Same gay ass shit as emg studies.
Spacediver would recommend rectal probe
Spacediver craves precision and accuracy.
Speaking of warming up for squats, my go to is now light overhead press and a few shoulder dislocates. Try alternating those before and in between warmup sets if you have trouble coaxing the bar into position when you are cold.
I don't really think the point of "warming up" is literrally to bring heat to your limbs. What is the heat difference ever going to be inside a non-ill body anyway? A few degrees?
Let's rather call it "waking up", or "pre training".
Exactly. I do 5 minutes on the elliptical before I lift and I don't do it because it's cold outside. I do it because like you said, it "wakes" my body up. I sit in an office all day and the elliptical gives me chance to get my knees moving and get the heart pumping a bit faster before getting under a bar. It just feels good, period.
I have the incredibly luxury of not owning a motorised vehicle, so I just show up to the gym and claim a barbell. It's about a 5-10 minute bike ride or 20-30 minute walk, so I never really have to do side splits with a band around my knees or leg swings or extra cardio. Sucks when it's raining, though.
By the way, no-one is saying warmups are stupid. Riding a bike to wake up or after a day of sitting at a desk or even if you just really like doing it is fine. I merely agree with the view Rip has espoused elsewhere (and in this thread, too, though much more succinctly) which is that excessive warmup, by definition, is a waste of time. If I were to ride a bike for 10 minutes after having done so for 10 minutes to get to the gym, then I'm wasting 10 minutes of my day that I'm never getting back. If you feel tight and creaky and slow when you arrive at the gym, you may want to hop on a bike if that makes you feel better, actually or subjectively (i.e. in the mind only).
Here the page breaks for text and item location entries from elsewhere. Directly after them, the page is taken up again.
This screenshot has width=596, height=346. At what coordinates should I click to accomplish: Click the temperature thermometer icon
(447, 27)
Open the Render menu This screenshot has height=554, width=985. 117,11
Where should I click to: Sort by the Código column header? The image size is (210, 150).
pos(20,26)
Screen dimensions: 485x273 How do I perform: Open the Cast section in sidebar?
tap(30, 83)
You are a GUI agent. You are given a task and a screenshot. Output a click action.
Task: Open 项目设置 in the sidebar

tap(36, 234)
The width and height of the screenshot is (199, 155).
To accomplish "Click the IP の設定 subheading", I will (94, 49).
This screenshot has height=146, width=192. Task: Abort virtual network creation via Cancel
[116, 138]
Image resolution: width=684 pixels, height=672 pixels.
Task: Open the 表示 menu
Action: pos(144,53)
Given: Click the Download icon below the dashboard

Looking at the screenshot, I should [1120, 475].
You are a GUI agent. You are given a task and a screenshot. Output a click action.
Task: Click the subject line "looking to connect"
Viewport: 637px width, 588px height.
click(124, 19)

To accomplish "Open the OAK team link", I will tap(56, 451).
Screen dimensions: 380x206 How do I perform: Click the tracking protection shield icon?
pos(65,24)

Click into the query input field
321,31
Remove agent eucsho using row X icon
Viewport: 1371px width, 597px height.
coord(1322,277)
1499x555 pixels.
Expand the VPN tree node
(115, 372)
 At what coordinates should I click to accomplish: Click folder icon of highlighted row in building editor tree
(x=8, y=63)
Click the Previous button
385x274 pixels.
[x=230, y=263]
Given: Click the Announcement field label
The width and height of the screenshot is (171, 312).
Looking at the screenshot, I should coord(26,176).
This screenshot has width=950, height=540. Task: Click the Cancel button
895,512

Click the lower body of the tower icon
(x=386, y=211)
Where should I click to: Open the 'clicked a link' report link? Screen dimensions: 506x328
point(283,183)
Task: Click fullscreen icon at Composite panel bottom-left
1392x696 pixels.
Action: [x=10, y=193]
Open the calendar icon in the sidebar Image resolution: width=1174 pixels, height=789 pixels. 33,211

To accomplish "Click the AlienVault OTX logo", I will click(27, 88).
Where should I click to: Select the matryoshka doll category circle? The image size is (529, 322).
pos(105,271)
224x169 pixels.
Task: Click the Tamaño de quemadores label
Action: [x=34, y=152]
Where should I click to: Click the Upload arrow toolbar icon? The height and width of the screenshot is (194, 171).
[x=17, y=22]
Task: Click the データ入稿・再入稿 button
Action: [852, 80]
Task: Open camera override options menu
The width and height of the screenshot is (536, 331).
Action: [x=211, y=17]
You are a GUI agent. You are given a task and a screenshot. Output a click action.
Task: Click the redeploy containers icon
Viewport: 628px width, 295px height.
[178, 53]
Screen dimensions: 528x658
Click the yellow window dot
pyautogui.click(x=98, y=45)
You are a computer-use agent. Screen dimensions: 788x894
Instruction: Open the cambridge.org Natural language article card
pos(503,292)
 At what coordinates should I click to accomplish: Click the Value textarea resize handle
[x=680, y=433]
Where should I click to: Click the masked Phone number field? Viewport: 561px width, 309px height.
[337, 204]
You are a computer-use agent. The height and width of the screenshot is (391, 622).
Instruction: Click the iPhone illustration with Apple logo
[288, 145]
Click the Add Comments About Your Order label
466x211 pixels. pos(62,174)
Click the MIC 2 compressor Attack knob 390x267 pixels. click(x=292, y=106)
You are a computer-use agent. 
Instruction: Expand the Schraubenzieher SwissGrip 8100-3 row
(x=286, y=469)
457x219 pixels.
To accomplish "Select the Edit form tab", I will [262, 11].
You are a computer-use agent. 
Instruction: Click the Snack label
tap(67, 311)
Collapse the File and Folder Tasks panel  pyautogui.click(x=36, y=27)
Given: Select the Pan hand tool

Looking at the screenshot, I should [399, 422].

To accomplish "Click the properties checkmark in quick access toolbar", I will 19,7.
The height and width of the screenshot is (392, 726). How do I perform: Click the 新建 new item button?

To the point of the name of the thing, itself, that's just the way language works. Calling a blend of milk/water with whey, creatine, salt, peanut butter, and (shit, I don't know. What else do people put in these things?) BCAAs (nailed it) a "protein shake" is another one of those damned conventions of language. Why protein? There's a whole list of other ingredients! Why not call it a water shake or a milk shake or a fitness shake? Why shake? Why not call it a cocktail or a blend or a drink? But because one guy at some time in some place (possibly many guys at many places all at once, individually) coined the term "protein shake" and it was memeable enough to use and reuse. Same thing with warmup. Sure, you could call it waking up or pre-training or even technique drills, but a warmup is all of those things to us anyway and it's a term used by lots and lots of other people who will immediately associate certain motives, processes, and consequences upon hearing and interpreting the word (thus a convention).
You're free to have your own definition for the idea of prepping your body for heavy barbell work, but be prepared to hear "what's that?" every time you use that word in conversation with anyone who doesn't use the same word as you. For the sake of economy, warmup.